CBS 3’s Anita Oh and KYW Newsradio’s Mike DeNardo contributed to this story..
PHILADELPHIA (CBS) — It was a solemn Memorial Day ceremony aboard the USS Olympia at Penn’s Landing honoring the individuals who died defending our country over the last year.
“It’s just a day of honor,” said Father Brian O’Neill, a Marine Corps veteran.
The USS Olympia is the world’s oldest floating steel warship, launched in 1892.
Speaking to a small crowd in the admiral’s quarters aboard the cruiser, retired Army Lt. Col. Maura “Mo” Gillen had three requests.
Number one, to honor those who made the ultimate sacrifice by name.
“It’s so personal,” she said. “We can look at the cost of war in the aggregate and all of those lost lives and it’s truly stunning. But each life matters.”
So Gillen read the names of 30 service members killed in the last year.
“First Lt. Anais A. Tobar, 25 years old…”
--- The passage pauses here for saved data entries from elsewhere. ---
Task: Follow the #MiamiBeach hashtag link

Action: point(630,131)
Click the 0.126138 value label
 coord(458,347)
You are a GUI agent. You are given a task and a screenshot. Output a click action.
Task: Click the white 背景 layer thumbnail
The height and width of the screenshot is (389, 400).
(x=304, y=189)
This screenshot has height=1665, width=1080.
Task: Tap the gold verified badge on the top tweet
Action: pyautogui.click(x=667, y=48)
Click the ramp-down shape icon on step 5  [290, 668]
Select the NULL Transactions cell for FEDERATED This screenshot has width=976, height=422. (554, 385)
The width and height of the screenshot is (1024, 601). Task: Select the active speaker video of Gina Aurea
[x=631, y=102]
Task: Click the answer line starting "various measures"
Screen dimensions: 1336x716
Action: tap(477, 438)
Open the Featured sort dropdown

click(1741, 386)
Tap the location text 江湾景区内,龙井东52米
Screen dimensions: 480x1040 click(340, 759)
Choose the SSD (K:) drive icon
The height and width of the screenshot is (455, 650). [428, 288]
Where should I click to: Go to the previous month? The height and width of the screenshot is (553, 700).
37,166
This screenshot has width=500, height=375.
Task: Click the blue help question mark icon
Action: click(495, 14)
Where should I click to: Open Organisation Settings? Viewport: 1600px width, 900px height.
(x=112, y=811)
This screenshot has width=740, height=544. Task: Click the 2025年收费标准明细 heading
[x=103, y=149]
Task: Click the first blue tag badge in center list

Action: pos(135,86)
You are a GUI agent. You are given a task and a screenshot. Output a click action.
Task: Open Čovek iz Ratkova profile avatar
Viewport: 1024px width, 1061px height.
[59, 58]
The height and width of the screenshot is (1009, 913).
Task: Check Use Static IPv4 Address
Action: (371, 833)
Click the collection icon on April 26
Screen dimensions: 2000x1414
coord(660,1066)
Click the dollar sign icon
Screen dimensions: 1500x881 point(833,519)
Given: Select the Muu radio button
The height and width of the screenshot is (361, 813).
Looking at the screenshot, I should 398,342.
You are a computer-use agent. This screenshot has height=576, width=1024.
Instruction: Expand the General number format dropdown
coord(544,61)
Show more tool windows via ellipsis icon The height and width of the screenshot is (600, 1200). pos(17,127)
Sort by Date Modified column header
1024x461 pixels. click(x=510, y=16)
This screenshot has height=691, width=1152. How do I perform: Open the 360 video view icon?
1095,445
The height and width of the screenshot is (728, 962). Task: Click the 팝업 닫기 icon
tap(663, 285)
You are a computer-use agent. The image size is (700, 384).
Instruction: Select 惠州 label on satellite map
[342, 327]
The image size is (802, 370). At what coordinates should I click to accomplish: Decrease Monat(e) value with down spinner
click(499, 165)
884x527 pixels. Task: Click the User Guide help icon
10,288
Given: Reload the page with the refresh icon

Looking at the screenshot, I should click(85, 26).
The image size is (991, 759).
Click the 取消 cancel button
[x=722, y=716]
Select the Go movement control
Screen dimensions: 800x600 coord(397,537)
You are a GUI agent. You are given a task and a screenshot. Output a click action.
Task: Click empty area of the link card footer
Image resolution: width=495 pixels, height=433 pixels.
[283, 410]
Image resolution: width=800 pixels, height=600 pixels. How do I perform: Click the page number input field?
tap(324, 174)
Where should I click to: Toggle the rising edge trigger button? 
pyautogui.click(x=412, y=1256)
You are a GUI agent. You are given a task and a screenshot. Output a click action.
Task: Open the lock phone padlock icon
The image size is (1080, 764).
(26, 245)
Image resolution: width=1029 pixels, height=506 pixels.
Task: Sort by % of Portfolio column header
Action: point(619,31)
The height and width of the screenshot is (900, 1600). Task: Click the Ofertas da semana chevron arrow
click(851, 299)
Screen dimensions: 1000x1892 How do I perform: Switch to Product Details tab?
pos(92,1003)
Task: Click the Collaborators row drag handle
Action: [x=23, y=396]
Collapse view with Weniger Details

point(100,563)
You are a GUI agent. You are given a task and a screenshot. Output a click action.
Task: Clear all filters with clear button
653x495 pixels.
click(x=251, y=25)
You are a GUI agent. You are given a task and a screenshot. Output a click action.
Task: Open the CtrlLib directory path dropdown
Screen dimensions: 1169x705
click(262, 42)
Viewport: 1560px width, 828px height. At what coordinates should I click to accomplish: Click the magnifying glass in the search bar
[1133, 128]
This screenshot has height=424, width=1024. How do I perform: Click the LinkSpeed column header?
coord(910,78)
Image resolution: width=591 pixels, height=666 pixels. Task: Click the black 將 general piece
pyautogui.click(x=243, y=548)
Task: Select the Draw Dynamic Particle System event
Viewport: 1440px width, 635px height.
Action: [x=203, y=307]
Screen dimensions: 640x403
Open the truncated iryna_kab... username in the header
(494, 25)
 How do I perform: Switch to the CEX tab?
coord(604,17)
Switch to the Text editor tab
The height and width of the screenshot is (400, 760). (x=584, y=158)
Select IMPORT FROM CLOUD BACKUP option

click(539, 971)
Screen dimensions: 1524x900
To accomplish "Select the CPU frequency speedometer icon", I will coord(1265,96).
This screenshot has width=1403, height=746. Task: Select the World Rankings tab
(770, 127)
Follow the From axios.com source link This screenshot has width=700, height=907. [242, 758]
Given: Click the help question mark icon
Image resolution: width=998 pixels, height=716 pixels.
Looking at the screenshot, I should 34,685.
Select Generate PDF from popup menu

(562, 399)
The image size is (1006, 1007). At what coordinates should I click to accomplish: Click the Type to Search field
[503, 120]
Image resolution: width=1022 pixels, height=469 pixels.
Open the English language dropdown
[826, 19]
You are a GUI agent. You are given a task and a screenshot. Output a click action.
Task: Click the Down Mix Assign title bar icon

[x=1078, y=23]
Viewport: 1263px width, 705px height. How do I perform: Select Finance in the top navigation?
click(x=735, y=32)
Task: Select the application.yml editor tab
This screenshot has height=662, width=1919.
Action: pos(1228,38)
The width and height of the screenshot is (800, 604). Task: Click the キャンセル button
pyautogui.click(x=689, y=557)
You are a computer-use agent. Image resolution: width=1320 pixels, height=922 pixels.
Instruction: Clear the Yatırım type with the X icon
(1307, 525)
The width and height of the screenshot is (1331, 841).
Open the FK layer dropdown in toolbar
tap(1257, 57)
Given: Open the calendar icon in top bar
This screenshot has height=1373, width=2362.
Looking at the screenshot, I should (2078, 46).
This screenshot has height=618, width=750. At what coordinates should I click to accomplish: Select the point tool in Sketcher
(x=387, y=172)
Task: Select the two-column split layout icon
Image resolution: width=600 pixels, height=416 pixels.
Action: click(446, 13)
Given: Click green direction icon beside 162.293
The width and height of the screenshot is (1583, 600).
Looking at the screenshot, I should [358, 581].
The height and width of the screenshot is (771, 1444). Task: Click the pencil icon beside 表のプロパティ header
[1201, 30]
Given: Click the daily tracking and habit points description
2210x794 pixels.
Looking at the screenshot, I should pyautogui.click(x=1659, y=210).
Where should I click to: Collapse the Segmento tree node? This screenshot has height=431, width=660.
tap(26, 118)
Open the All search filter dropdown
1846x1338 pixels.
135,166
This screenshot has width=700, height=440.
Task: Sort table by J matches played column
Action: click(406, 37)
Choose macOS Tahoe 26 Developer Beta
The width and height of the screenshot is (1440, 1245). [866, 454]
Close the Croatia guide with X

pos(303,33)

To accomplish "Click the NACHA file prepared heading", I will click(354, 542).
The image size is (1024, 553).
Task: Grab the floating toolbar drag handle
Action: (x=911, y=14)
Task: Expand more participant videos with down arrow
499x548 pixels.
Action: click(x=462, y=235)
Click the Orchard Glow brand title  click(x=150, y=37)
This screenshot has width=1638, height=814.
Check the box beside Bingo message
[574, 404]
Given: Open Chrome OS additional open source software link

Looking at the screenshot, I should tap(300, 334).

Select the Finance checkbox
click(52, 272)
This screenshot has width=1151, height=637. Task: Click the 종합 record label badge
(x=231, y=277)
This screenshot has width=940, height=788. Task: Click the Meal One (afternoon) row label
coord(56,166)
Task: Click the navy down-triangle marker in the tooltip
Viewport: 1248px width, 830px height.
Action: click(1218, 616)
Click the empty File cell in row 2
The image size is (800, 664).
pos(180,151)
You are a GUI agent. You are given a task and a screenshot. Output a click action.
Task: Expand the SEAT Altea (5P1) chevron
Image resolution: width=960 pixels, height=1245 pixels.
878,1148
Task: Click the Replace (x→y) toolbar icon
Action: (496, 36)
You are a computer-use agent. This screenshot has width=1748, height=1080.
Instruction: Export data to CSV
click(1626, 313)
Second, she says people should take care of there families those left behind.
Finally, she urged the crowd to enjoy their holiday and to celebrate their freedom, because that’s what those who died for us would have wanted.
“They’re my brothers and sisters,” said Joe Eastman, a U.S. Navy veteran. “I am forever indebted to them.”
Eastman fears however that the history of soldiers’ sacrifices will be lost.
“Unlike when I was younger, we seem to have forgotten what this day is all about,” he said. “When I was in school, all my male teachers were Vietnam or Korea vets, so the meaning was reinforced.”
Like the day they took up the call of duty for service, some veterans say they now have another cause.
“We have to pass on the legacy of their death and their heroism and if we don’t do that, an awful lot has been lost,” O’Neill said.
And that’s why a large crowd marched in Bridesburg for the city’s oldest Memorial Day parade, started in 1947 by World War II veteran Edward Dubeck.
“Ed passed away and we do it in his memory now,” said one of the parade marshals George Meissler. “We march rain or shine. It doesn’t matter.”
“It’s incumbent upon us as veterans to make sure nobody forgets probably people we’ll never know that willingly went in harm’s way so that we can stand here and do things like this and go have a BBQ and drink a beer,” Eastman said.